◆ **AIM**
Could you rewrite the material that begins at the line containing "This screenshot has height=1387, width=780." and ends after the line containing "[x=170, y=471]", changing "Registration requests" to "Membership requests" and keeping everything else the same?

◆ **GIVEN DATA**
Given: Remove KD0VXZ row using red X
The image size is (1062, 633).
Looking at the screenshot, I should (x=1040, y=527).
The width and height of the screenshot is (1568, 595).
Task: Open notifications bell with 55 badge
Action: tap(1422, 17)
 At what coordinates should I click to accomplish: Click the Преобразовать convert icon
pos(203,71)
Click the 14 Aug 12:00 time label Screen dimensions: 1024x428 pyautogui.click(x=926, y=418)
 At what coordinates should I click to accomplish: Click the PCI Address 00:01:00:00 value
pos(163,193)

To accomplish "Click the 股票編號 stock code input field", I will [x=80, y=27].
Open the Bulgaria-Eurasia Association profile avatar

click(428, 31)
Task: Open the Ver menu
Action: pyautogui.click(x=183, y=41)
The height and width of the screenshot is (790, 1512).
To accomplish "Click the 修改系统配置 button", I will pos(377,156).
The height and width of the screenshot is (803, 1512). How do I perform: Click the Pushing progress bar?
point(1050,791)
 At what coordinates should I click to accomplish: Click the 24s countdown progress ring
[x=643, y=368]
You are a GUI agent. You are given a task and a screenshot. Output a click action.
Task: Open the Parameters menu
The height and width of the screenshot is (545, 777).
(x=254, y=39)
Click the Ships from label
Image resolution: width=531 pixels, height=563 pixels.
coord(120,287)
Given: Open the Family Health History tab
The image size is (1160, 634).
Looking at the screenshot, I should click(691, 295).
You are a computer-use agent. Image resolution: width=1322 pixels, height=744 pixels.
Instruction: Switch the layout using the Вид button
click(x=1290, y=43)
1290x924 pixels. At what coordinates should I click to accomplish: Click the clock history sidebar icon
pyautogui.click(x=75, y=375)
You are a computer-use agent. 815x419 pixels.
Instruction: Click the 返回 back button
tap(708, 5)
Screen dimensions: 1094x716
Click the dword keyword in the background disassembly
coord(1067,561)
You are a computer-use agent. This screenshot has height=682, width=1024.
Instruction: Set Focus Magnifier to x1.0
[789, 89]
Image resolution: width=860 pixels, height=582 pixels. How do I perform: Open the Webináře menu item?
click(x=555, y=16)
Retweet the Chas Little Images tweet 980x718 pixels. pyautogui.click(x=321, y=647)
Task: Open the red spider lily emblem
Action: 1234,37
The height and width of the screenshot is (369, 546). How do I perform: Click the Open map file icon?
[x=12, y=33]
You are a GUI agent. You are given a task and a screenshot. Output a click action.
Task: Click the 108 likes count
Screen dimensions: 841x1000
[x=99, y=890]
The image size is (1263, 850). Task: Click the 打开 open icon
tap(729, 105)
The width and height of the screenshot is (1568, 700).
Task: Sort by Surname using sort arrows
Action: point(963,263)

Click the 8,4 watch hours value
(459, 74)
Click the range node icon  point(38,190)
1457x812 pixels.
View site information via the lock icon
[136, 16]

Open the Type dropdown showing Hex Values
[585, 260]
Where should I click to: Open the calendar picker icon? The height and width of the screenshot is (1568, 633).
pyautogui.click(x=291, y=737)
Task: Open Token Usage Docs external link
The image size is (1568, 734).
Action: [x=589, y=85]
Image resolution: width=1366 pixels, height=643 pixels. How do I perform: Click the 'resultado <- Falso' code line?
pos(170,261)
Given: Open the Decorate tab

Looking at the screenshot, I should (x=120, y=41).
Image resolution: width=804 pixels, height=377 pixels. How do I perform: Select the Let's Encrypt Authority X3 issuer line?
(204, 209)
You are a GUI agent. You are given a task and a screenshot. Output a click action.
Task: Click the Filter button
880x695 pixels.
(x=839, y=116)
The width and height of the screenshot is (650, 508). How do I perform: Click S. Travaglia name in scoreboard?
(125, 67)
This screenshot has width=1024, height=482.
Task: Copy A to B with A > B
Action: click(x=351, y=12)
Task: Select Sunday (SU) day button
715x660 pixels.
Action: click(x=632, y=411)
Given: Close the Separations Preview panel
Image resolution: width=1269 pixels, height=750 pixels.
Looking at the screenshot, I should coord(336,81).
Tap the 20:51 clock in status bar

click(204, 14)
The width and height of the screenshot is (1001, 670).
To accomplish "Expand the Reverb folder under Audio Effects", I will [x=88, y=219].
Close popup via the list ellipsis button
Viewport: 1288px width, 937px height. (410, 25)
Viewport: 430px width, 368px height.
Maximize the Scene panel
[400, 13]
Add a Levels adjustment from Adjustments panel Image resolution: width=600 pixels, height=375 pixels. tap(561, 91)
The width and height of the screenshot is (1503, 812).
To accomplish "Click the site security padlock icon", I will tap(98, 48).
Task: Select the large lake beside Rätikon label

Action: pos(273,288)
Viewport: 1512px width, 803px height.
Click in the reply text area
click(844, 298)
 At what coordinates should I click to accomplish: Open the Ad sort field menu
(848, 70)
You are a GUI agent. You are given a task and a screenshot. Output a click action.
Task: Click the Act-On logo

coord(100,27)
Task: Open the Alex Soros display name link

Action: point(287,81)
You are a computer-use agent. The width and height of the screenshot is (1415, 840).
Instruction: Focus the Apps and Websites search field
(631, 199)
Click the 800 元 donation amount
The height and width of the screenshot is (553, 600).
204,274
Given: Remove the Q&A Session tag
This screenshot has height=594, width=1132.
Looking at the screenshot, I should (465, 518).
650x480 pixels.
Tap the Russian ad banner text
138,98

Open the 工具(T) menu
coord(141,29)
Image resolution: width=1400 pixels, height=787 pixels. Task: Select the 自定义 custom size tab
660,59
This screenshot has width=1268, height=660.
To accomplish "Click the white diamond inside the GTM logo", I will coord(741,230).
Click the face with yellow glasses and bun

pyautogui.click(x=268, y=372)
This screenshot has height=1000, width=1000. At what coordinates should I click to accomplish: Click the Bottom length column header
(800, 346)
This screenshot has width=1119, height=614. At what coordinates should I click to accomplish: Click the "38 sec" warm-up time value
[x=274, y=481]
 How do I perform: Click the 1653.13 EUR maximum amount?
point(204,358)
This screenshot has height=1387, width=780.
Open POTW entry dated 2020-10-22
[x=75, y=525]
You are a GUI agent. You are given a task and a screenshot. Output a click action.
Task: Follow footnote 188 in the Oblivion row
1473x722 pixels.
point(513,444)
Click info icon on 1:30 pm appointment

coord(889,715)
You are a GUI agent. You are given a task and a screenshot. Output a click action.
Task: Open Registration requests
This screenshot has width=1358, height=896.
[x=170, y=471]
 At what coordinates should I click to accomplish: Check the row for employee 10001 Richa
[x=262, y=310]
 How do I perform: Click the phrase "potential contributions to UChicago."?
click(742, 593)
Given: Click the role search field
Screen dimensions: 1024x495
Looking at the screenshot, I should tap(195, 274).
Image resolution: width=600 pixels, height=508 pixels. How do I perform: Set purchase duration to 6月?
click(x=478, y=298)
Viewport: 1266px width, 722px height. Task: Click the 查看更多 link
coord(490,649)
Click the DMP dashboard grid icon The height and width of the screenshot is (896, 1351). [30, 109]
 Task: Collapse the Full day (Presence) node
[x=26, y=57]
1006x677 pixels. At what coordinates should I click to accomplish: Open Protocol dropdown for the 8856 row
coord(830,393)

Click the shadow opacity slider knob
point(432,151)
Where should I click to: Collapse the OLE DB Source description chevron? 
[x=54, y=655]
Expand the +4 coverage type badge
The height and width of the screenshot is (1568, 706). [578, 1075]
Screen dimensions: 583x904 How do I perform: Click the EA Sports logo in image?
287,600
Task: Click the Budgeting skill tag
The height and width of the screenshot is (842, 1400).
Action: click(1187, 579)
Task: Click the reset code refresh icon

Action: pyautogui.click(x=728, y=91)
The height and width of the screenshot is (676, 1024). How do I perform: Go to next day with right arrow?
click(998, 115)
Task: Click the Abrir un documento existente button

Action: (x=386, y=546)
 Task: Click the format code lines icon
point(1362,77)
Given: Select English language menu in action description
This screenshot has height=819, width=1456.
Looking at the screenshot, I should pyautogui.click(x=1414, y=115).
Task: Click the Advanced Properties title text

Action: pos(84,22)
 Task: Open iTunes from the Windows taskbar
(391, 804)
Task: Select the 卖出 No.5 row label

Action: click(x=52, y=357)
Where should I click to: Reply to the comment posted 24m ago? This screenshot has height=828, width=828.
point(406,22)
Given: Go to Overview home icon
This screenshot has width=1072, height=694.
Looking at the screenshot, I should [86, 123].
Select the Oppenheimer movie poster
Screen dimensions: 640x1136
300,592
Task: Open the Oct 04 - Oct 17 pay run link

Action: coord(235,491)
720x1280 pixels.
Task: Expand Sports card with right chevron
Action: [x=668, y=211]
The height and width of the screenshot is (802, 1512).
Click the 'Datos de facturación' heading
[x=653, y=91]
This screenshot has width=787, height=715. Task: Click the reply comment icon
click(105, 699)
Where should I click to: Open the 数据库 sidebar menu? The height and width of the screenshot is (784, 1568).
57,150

◆ **EXPECTED ANSWER**
This screenshot has height=1387, width=780.
Open POTW entry dated 2020-10-22
[x=75, y=525]
You are a GUI agent. You are given a task and a screenshot. Output a click action.
Task: Follow footnote 188 in the Oblivion row
1473x722 pixels.
point(513,444)
Click info icon on 1:30 pm appointment

coord(889,715)
You are a GUI agent. You are given a task and a screenshot. Output a click action.
Task: Open Membership requests
This screenshot has width=1358, height=896.
[x=170, y=471]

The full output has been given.